Delivery First Methodology (Build)
"I can use this today? I'm excited about it; I'll be using this a lot."
- Case Manager responding to first iteration of ClientComm being demonstrated

Shipping as Stakeholder Engagement

Iterative methods make the software development process part of the research. Features and development are data-driven, meaning use drives development. This leads to lean, well-scoped, and proven software, shipped piecemeal in response to user needs.

Background

During our first month-long intensive in Salt Lake County, our team was able to ship a product once a week. This feedback loop was very powerful and able to command the attention of persons far outside the direct reach or control of our county partners. When people are able to see their conversations translated into functional, real-world tools in a matter of days, a mental shift occurs. The ability to question and critique the tools available at one's disposal is a powerful one. Not accepting that status quo, paired with the deep area expertise of someone like a case manager can provide far more apt feature demands than technocratic research and scoping methodologies that characterize most present procurement processes. This change is valuable both as a cultural one and in terms of demonstrating capacity and capability on the part of our fellowship team.
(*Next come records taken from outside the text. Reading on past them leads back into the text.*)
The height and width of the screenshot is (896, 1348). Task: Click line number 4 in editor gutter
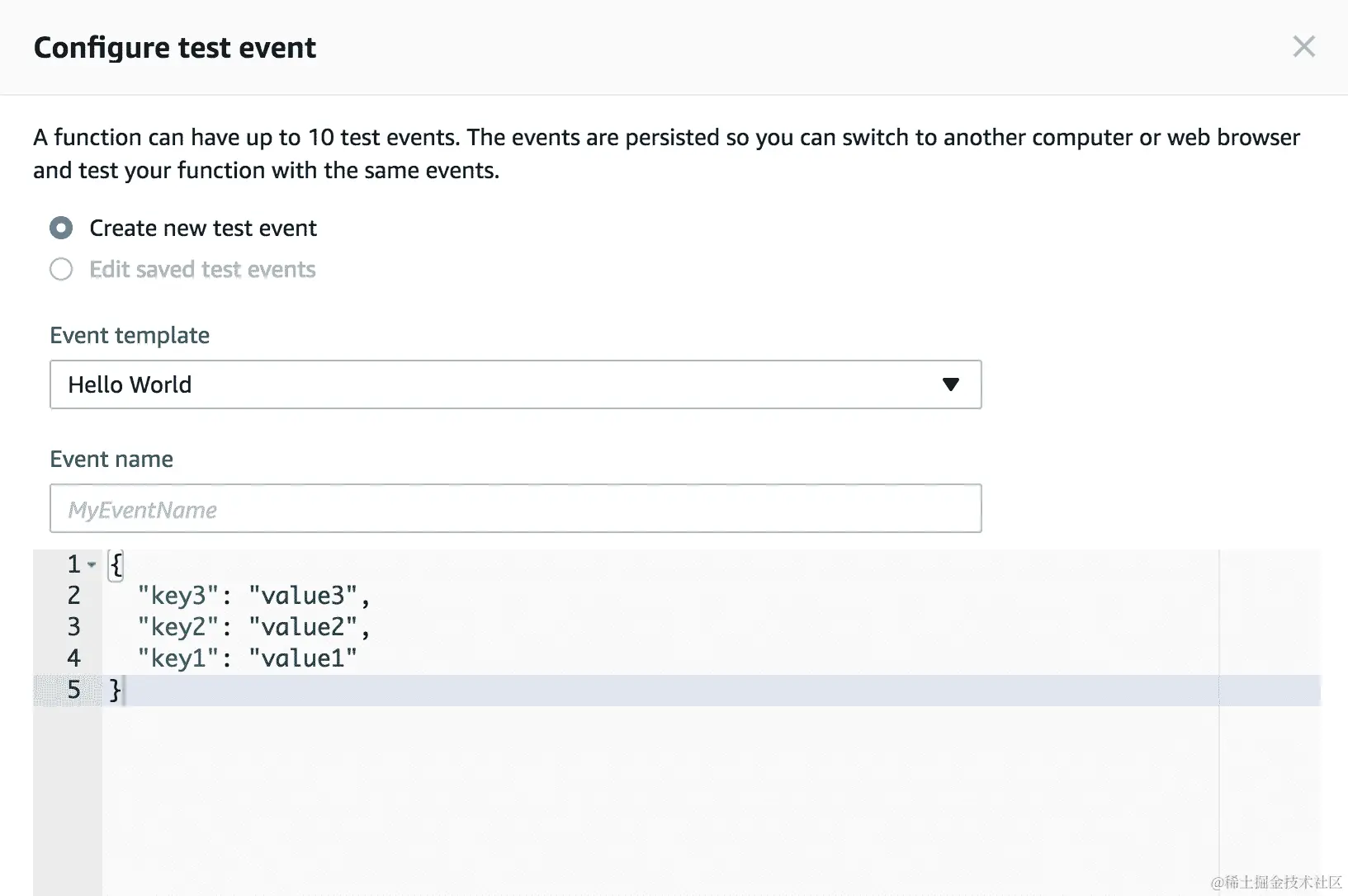pyautogui.click(x=73, y=658)
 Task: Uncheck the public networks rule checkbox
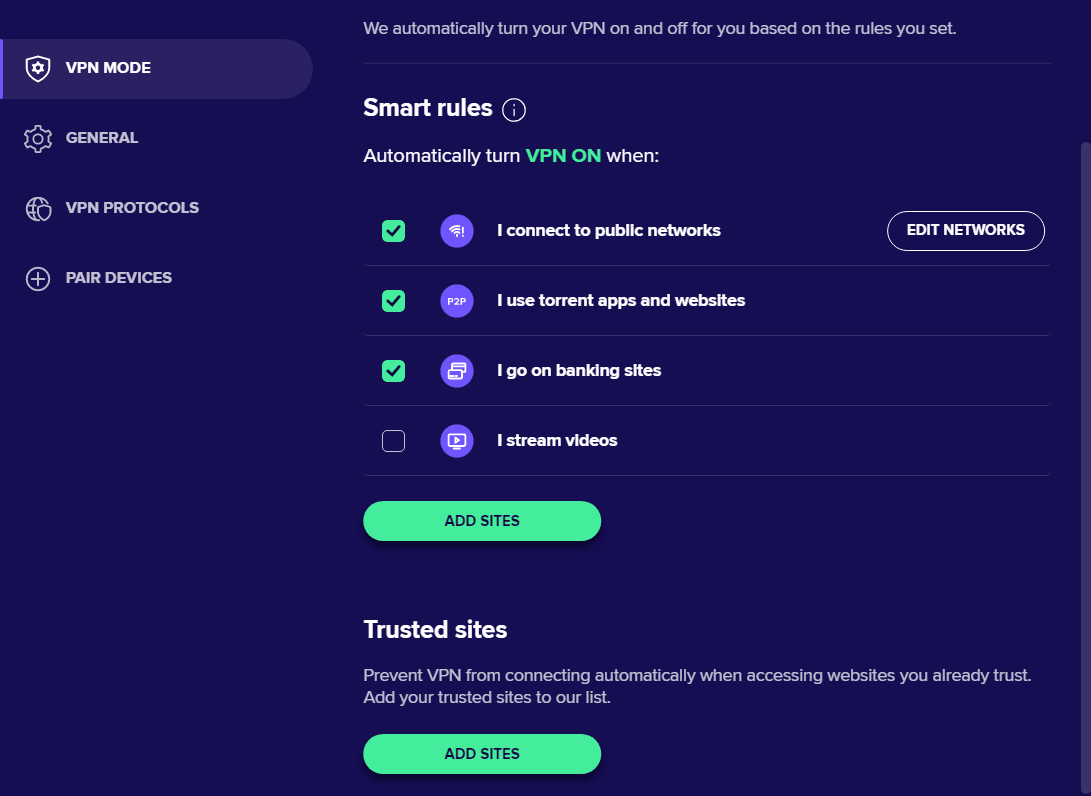(x=393, y=231)
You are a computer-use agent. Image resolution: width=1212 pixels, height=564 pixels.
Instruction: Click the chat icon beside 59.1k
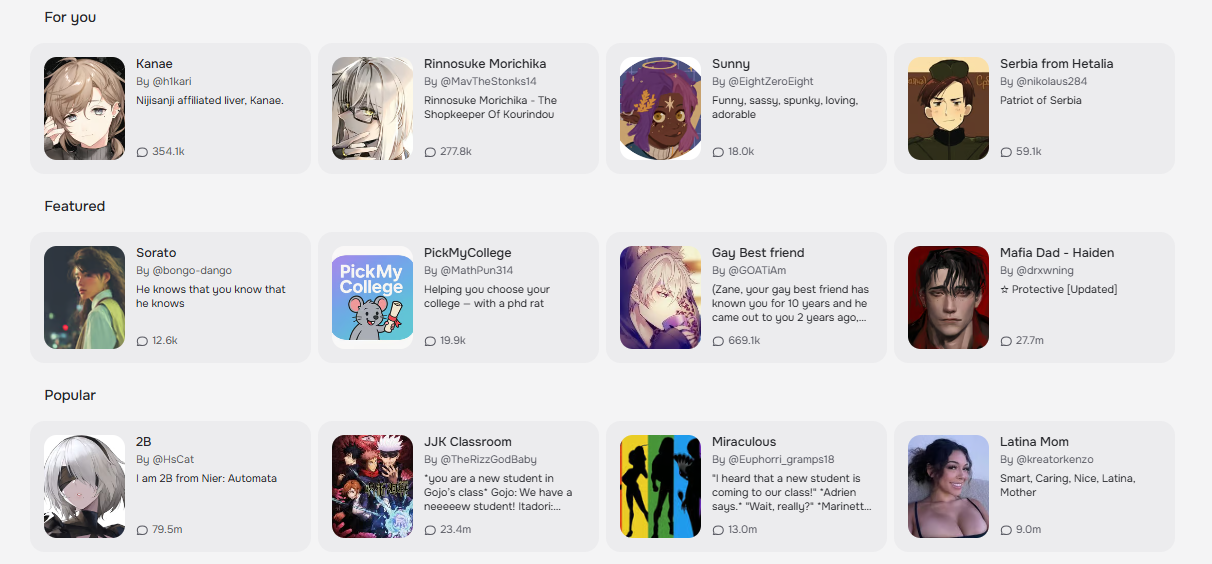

When we ship frequently and successfully, we are able to gather buy-in across any pre-existing political boundaries and, if moving fast enough, can often pre-empt existing political road blocks by simply beating other, slower moving governmental factors to "the punch" by executing at an accelerated rate. In this fashion, we can lead by doing and use the advantage to demonstrate how digital tools can be "here to help" and be seen as opportunities rather than threats to the "way things are currently done" in local government (and beyond).